'''
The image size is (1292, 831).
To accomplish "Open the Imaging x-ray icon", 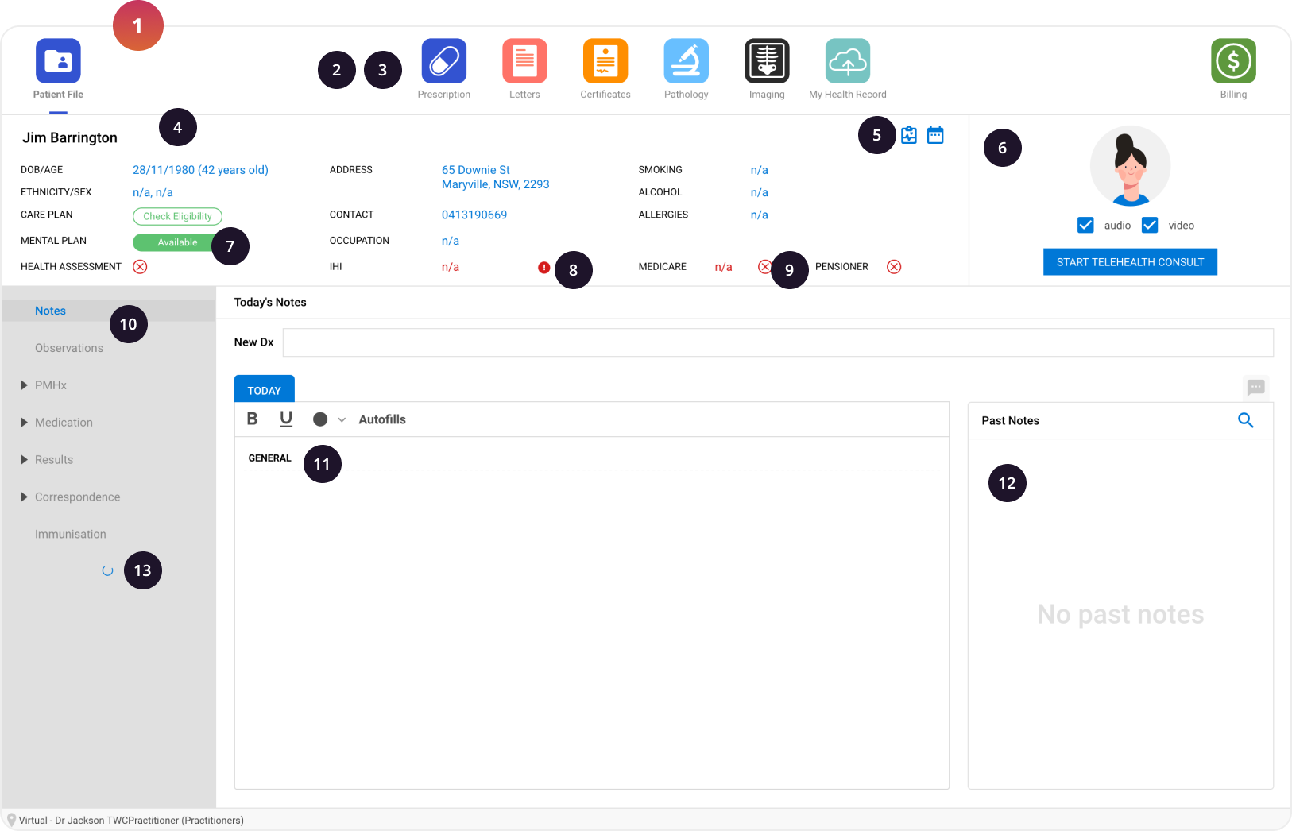I will (766, 61).
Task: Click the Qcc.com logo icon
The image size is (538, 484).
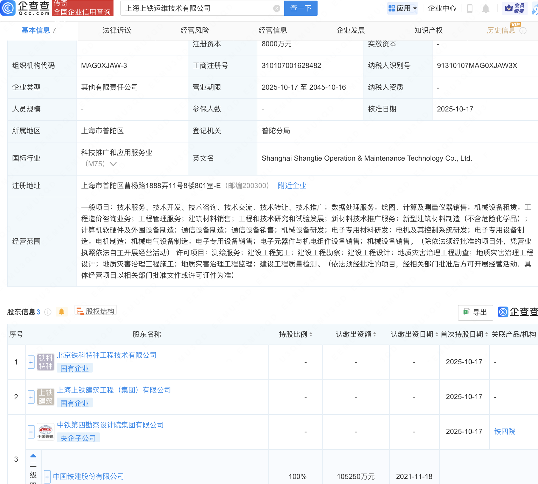Action: point(8,8)
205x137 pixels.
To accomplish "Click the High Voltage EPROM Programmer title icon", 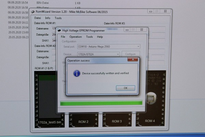I will pos(59,30).

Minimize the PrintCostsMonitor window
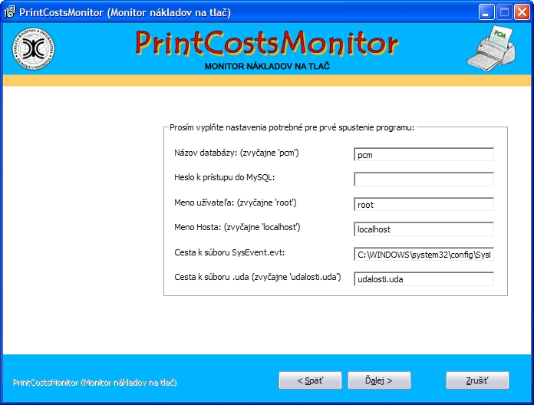pos(487,12)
'''
**WORK TO COMPLETE**
Please pull out every line in the rows above that contains the word "size".

**EXPECTED ANSWER**
The image size is (1292, 831).
The image size is (538, 484).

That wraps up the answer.